Source passage —

What’s Lifting Credit Union Loans?

(From Credit Union Times) – Used cars and first mortgages continued to grow in credit union portfolios in September, while loans ebbed for new cars and second-lien real estate, according to CUNA’s latest monthly estimates.

Meanwhile, the Fed’s G-19 Consumer Credit Report showed credit card balances grew slightly in September, but credit unions lost more share to banks.

The G-19 showed auto loan balances rising despite falling sales of new and used cars.

One reason is that escalating prices are making borrowing more critical. Computer chip shortages are still crimping new car sales and dealers are offering few incentives. Used car prices continue to skyrocket. Cox Automotive reported Friday that its Manheim Used Vehicle Value Index for October rose 38% from a year ago and 9.2% from September.

By comparison, CUNA showed that credit union auto lending growth was slower. Its Monthly Credit Union Estimates report released last week showed a $402.7 billion auto loan balance in September, up 1.9% from the second quarter and up 4.7% from the third quarter of 2020.

New car loan balances have fallen from the previous month in five of the first nine months of 2021 at credit unions, while used car balances have risen every month.

New car loans were $142.6 billion, down 0.4% from August and down 0.7% from a year ago. Used car loans were $260.1 billion, up 1.0% from August and up 8% from a year ago.

The biggest gain for credit union loans came from first mortgages. They were $557.8 billion on September 30, up 0.9% from August and up 8.1% from a year ago.

Second-lien real estate loans were $85 billion, up 0.5% from August and down 4.4% from a year ago.

The G-19 showed credit card balances continuing their slow recovery from the pandemic, which cut spending in the early months. They have continued to see heavy payments as household savings rates remain well above normal, though declining.

Compared with February 2020, the month before COVID-19 was declared a pandemic, credit card balances in September were still 5.7% lower at credit unions and 7.5% lower at banks.

Data segment —
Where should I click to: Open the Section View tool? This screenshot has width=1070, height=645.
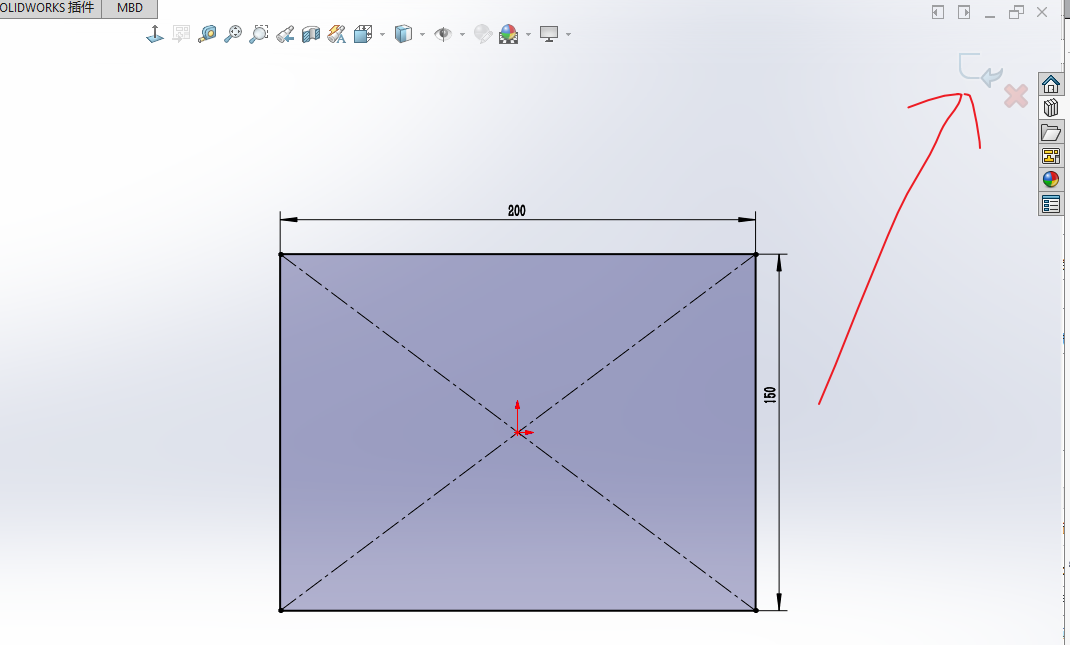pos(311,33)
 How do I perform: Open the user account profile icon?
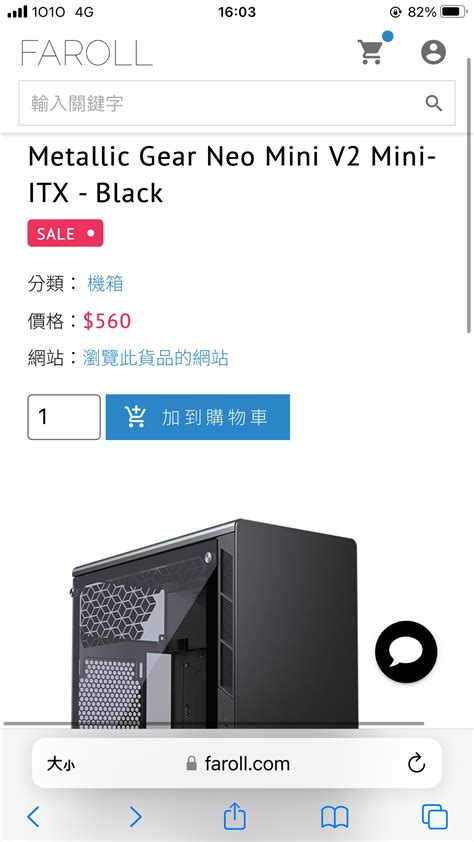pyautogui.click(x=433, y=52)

Set of tasks —
1) Answer from the credit union lending article:
(a) By what percentage did the Manheim Used Vehicle Value Index for October rise from a year ago?
(b) What was the credit union first mortgage balance on September 30?
(c) In September, how much lower than in February 2020 were credit card balances at banks?
2) Carry on the credit union lending article from its final sentence.
Please leave the lines aside, since they have nothing to do with this.

Task-by-task results —
1)
(a) 38%
(b) $557.8 billion
(c) 7.5%

2)
Credit unions held $61.5 billion in credit card debt September 30, up 0.1% from August and up 0.7% from a year ago. Credit unions’ share was 6.3% in September, down from 6.4% in August and 6.5% in September 2020.

Banks held $875 billion in credit card debt September 30, up 0.6% from August and up 3.4% from a year earlier. Banks’ share was 90.2% in 2021-09, up from 90.1% in August and 89.7% in September 2020.

The nation’s 5,171 credit unions had 130.4 million members as of September 30, up 0.2% from a month earlier and up 3.3% from a year earlier. CUNA’s report also showed:

  • Assets were $2.05 trillion as of Sept. 30, up 0.1% from August and up 12.9% from a year ago.
  • Total loans were $1.25 trillion as of Sept. 30, up 0.5% from August and up 5.4% from a year ago.
  • Loans per member were $9,590 in September, up 0.3% from August and up 2% from a year ago.
  • Savings were $1.78 trillion, up 0.7% from August and up 14.4% from a year ago.
  • Savings per member were $13,646, up 0.6% from August and up 10.7% from a year ago.
  • Surplus funds (cash plus investments) were $715.1 billion, down 1.1% from August and up 28.7% from a year ago.
  • The 60-day-plus delinquency rate was 0.46% as of Sept. 30, compared with 0.54% a year earlier and 0.46% a month earlier.